The second list focuses on high-risk, time-sensitive content. These are rare events, so this work queue is kept minuscule. Content enters when the system thinks it is high-risk, but cannot be sure; or, when users report content that is right on the border of triggering the conditions necessary for a rating of ‘obviously bad.’ The result is a prioritized queue that humans can stay on top of and remove content from in minutes instead of days.
In our case, we devote millions of dollars a year into continual refinement and improvement with human professionals, so product owners don’t have to. We take care of all that complexity to get product owners back to the fun stuff instead — like making more amazing social products.
Step 4 — Take human action.
Product owners could use crowdsourced, outsourced, or internal moderation to handle these queues, though this depends on the scale and available resources within the team. The important thing is to take action as fast as humanly possible, starting with the questionable content that the computers cannot catch.
Step 5 — Train artificial intelligence based on decisions.
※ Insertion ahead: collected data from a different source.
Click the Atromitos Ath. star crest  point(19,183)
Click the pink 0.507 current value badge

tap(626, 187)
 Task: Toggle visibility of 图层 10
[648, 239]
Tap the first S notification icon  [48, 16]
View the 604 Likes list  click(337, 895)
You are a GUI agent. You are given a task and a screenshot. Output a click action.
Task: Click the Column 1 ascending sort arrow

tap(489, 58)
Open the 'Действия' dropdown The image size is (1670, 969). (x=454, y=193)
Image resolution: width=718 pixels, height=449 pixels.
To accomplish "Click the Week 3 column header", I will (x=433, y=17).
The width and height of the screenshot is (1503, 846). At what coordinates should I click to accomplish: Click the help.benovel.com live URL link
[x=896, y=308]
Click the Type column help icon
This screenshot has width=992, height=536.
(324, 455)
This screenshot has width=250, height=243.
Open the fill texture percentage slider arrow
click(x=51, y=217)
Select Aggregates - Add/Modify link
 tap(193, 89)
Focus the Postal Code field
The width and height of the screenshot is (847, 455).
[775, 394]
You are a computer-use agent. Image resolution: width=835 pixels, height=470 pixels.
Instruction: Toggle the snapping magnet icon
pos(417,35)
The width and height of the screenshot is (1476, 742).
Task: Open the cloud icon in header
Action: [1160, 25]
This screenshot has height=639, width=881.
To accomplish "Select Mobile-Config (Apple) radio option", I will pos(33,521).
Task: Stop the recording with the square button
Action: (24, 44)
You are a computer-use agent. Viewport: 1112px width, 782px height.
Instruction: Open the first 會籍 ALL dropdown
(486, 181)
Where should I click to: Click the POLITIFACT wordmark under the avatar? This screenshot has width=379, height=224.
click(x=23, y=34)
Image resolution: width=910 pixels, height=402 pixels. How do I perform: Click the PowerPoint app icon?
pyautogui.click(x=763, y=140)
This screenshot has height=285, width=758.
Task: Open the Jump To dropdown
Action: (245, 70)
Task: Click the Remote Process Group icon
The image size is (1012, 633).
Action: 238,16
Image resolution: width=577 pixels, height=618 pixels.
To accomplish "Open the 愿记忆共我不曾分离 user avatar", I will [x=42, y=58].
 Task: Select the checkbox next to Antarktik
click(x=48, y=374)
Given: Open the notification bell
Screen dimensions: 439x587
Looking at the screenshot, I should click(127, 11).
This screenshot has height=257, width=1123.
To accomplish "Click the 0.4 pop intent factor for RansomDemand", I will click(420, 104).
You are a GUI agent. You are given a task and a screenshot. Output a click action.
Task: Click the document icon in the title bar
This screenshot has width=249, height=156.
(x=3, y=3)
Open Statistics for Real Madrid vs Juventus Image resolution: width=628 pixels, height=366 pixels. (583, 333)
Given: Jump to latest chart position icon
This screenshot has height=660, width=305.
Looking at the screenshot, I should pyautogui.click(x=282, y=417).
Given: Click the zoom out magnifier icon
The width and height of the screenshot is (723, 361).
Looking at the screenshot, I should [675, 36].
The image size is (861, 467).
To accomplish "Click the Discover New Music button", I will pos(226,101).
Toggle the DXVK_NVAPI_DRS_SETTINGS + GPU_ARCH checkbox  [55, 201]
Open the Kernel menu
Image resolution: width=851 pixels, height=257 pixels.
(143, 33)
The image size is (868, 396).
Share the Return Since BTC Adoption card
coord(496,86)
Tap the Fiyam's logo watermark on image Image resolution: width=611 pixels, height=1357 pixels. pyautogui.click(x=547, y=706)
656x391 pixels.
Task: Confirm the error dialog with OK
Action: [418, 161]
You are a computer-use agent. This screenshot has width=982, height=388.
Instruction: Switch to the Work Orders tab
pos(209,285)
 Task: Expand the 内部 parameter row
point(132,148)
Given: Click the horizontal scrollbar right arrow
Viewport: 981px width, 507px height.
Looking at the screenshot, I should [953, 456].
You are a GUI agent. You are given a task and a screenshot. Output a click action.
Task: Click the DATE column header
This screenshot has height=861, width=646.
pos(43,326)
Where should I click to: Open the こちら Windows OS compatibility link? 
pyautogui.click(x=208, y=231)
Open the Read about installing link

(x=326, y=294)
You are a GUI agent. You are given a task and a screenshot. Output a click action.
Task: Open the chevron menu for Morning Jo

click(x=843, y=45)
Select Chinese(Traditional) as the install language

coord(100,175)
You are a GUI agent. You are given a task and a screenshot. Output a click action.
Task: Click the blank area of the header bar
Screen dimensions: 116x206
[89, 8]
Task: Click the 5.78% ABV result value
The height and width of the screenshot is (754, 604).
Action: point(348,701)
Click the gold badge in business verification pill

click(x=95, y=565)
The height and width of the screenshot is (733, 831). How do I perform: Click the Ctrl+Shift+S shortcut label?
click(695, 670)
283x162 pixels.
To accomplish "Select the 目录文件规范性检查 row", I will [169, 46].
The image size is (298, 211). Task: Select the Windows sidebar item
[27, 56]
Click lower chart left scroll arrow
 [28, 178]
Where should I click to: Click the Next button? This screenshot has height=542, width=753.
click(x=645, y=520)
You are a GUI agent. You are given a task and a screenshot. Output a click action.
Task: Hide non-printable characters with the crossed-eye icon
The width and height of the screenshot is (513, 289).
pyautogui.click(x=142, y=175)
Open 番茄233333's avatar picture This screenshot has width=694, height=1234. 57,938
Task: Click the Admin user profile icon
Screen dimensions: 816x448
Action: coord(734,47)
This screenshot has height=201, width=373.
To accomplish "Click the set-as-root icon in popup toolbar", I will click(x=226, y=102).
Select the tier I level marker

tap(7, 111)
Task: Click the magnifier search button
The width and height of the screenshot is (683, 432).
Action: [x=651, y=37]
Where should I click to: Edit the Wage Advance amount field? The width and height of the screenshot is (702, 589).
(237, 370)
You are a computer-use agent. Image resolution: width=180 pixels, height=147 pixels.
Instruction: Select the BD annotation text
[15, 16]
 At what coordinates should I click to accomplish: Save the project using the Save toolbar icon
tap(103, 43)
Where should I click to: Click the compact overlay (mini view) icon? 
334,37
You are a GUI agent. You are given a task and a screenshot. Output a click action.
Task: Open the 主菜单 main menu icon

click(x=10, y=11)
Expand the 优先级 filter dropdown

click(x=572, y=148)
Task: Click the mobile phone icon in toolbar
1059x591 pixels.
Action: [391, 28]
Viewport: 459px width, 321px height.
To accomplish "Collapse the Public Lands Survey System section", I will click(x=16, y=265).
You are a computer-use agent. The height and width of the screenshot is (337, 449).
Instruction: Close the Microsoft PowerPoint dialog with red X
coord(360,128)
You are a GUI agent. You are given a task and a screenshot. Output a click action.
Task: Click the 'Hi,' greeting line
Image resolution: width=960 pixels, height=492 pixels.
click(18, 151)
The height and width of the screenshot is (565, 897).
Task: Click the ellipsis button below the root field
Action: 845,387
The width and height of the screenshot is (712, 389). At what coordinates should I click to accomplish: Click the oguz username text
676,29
To manage the volume of reported content for a platform like Facebook or Twitter, you need to employ some level of artificial intelligence. By setting up the moderation AI to learn from human decisions, the system becomes increasingly effective at automatically detecting and taking action against emerging issues. The more precise the automation, the faster the response.
After five years of dedicated research in this field, we’ve learned a few tricks.
Machine learning AI is a powerful tool. But when it comes to processing language, it’s far more efficient to use a combination of a well-trained human team working alongside an expert system AI.
By applying the methodology above, it is now within our grasp to remove hate speech from social platforms almost instantly. Prejudice is an issue that affects everyone, and in an increasingly connected global world, it affects everyone in real-time. We have to get this right.